By: admin On: juin 10, 2017 In: Paris Comments: 0

Several thoughts run through one’s head when they think of French cooking. Visions of buttery goodness, heavy creams and fancy displays. There is much more to French cooking than that; France isn’t just Paris after all.

French food has several fundamentals, such as the mire poix, the bouquet garni or herb satchel and chicken stock.

The Fundamentals

A mire poix is 3 parts onion, 2 parts celery and one part carrot. You’ll find this in most French dishes with the exception of fish and a few other recipes.

The bouquet garni is a collection of herbs sometimes put into a cheesecloth. The typical ingredients are: Bay leaf, pepper corns, thyme and parsley stems.

The chicken stock: Never throw away your bones and vegetable trimmings again! This is a useful way of using parts you might ordinarily toss. Another thing is, with this fundamental ingredient, you get to use two other fundamental ingredients, yes… the mire poix and the bouquet garni. Don’t add the liver, put that aside for a pate or something, livers are even good sautéed in butter. Check out the recipe below.

Chicken Stock





Chicken Giblets (NO LIVER!)

Chicken Bones


Bouquet Garni

Add all ingredients to a stockpot, cover with cold water.

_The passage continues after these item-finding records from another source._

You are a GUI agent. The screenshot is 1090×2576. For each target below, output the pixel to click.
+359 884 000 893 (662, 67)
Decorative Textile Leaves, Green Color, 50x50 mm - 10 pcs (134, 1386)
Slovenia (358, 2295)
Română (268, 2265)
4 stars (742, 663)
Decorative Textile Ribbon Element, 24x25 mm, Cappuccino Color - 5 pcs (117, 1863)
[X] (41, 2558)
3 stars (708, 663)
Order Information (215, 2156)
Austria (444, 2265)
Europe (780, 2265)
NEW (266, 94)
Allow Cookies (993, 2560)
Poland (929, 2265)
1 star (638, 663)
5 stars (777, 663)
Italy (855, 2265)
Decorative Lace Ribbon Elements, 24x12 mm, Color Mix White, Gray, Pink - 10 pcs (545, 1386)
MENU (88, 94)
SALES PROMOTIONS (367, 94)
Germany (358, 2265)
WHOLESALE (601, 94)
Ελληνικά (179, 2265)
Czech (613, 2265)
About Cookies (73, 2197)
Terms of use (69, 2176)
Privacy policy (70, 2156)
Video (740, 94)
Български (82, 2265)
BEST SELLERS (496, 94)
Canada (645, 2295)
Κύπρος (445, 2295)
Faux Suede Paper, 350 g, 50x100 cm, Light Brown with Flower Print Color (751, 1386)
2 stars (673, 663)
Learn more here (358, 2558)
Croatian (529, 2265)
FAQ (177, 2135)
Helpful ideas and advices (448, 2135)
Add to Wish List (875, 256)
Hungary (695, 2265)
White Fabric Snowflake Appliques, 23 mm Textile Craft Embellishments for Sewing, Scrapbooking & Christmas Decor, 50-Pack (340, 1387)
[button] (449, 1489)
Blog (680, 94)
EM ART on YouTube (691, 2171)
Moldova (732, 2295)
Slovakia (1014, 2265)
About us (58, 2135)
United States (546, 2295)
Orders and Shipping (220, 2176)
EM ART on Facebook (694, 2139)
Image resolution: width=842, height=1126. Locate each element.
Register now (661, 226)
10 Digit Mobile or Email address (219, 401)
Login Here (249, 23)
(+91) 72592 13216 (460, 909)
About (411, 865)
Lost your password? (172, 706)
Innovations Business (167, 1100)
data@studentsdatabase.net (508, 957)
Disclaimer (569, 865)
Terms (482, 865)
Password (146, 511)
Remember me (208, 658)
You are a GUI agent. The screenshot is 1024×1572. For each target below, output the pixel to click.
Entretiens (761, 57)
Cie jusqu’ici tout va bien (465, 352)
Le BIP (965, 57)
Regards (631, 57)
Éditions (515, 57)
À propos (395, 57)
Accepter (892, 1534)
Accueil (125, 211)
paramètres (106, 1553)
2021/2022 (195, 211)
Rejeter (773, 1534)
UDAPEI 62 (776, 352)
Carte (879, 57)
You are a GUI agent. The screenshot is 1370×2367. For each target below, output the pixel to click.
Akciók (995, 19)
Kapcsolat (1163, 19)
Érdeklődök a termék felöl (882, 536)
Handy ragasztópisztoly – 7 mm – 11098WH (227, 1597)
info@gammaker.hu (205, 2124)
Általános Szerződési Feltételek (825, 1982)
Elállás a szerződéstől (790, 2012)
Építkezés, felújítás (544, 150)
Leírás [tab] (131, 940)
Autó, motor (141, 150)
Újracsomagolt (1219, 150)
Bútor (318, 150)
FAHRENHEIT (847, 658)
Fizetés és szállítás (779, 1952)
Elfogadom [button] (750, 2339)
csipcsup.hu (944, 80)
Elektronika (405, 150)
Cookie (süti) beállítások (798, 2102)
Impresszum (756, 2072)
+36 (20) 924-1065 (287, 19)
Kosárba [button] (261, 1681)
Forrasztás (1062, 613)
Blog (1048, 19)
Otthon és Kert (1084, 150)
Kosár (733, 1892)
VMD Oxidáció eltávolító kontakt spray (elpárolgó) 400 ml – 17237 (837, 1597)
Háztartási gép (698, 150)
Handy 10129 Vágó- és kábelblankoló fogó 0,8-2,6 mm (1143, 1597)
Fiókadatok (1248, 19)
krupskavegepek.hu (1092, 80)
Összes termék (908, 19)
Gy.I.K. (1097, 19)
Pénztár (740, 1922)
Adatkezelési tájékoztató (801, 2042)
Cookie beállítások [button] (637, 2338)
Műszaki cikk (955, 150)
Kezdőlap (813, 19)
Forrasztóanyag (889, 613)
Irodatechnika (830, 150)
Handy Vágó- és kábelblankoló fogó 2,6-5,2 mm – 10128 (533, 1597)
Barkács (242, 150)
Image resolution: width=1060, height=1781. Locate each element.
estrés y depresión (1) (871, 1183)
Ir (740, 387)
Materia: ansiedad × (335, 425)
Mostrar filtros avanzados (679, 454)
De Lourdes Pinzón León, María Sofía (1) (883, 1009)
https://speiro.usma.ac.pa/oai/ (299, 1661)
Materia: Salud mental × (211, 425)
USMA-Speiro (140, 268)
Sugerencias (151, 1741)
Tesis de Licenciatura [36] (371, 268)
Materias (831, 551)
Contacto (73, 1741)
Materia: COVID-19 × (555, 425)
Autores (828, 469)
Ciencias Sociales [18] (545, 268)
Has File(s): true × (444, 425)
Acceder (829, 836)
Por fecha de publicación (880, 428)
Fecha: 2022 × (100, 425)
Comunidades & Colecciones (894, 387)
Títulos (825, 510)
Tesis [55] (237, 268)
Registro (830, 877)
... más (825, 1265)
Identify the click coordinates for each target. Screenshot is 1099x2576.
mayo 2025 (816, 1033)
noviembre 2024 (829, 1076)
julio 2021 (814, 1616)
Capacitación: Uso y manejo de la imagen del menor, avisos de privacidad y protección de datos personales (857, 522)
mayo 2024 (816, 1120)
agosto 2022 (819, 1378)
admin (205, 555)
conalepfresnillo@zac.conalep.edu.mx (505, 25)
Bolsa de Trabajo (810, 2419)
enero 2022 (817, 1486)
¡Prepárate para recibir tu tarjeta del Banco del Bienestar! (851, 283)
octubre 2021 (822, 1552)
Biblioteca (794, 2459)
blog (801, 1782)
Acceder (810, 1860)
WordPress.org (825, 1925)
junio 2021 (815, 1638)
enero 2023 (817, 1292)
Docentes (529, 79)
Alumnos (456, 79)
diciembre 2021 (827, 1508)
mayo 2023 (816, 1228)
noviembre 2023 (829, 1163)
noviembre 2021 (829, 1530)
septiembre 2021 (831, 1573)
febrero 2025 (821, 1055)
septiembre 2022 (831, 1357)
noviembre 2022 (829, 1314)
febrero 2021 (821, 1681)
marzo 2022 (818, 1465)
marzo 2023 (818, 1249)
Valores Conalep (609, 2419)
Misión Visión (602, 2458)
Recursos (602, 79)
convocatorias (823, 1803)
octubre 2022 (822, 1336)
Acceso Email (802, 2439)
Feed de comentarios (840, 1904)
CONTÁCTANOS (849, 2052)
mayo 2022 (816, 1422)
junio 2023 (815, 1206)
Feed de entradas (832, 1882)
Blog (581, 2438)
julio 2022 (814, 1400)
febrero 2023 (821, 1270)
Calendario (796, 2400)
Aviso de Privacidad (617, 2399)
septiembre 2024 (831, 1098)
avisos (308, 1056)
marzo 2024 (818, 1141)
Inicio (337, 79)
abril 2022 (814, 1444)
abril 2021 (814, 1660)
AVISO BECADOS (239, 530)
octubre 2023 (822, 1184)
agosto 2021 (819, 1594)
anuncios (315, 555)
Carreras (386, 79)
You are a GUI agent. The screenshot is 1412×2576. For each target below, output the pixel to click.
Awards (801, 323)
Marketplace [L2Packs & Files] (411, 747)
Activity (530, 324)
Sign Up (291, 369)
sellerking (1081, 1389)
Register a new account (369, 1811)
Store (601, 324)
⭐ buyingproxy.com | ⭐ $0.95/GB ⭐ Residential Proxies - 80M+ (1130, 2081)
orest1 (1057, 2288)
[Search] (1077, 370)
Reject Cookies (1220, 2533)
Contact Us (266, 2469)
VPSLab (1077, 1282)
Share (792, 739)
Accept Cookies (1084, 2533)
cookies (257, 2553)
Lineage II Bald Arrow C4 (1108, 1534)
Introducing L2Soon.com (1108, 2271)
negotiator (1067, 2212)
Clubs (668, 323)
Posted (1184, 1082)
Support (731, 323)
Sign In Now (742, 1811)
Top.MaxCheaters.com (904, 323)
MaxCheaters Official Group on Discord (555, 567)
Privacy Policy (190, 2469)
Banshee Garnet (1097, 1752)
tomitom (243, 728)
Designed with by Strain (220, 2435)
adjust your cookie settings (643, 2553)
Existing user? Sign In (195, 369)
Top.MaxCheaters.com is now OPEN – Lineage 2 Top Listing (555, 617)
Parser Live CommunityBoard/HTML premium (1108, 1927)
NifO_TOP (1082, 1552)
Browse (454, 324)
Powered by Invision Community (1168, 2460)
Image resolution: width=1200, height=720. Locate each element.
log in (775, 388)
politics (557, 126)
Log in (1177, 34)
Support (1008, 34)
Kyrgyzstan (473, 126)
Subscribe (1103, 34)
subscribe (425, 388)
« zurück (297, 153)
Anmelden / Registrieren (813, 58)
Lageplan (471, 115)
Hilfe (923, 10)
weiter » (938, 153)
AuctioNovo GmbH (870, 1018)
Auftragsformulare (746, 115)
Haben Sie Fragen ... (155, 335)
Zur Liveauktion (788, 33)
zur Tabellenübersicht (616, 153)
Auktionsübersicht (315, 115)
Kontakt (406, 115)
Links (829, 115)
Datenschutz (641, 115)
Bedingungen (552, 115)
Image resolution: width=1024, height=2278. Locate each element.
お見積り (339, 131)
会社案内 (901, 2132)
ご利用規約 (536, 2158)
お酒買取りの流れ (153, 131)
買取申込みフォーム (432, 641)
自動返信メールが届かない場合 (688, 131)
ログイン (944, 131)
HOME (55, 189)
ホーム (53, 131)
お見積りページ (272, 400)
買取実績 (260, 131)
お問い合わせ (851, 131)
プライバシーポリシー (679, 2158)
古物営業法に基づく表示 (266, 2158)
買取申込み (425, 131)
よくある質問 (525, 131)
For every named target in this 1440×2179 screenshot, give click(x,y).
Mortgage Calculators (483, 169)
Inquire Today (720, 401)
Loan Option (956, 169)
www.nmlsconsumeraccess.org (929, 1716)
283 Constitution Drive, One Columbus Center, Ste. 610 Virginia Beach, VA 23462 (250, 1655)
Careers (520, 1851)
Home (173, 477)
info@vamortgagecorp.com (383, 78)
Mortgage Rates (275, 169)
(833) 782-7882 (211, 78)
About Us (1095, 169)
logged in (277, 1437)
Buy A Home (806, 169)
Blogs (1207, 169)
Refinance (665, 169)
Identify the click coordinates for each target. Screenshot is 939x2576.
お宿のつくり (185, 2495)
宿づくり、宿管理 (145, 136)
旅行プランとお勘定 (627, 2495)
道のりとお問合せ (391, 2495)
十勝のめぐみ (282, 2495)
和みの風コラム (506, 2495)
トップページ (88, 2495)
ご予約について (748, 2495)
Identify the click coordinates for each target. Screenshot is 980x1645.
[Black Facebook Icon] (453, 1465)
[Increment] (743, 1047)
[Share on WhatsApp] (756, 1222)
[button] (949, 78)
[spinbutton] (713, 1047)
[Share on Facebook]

Bring to a boil and let simmer. Stocks can simmer for over an hour. It depends on the strength you wish to have.

Drain and let liquid cool.

So how do I use these ingredients?

Check this next recipe out. We’re going to use all three fundamental ingredients! Soup, hey it’s the first thing I had to make in culinary school. With this basic recipe, you can substitute the main ingredient with just about any vegetable. For now we’ll keep it simple, Cream of Asparagus Soup.

Cream of Asparagus Soup


Asparagus (about a pound will do)

Mire poix (keep it simple, use 1 large onion, 3 celery stalks, and one medium sized carrot)

Bouquet Garni

2 russet potatoes

Chicken stock

Salt and Pepper

White Wine

Heavy cream

Sweat the mire poix (this means cooking on low heat until the vegetables are translucent). Toss in your bouquet garni and season a little being careful not to over salt it. De-glaze (this gets any caramelized yummy goodness off the bottom of the pan) with a little white wine and cook it down.

This next step is optional, but I think it adds a little flare. Cut the tops of the spears of asparagus off and set them aside. Blanch these in a bit of hot salted water until they turn bright green. Quickly remove them from the heat and run cold water over them. This is going to be your garnish.

Cut the stalks of the asparagus and the potatoes into manageable pieces and toss them on top of your mire poix. Pour in enough stock to cover your ingredients by at least an inch. Bring it to a boil and then reduce to a simmer. Cook until the potato and asparagus are both tender. Remove the bouquet garni!

Next step: Puree. I find that it is easiest to do this in installments. Add a bunch of the vegetables into a blender or, even better, a food processor, and then add a bit of stock. Take your pureed soup and run it through a strainer into another pot, this takes out any of the overly fibrous material.

Return your pureed soup to the stove and bring it to a gentle simmer. Add a little cream and stir it in. Season to taste with salt and pepper. Don’t forget your garnish! Ladle some of the soup out and put a few of the spear tops on top of the soup.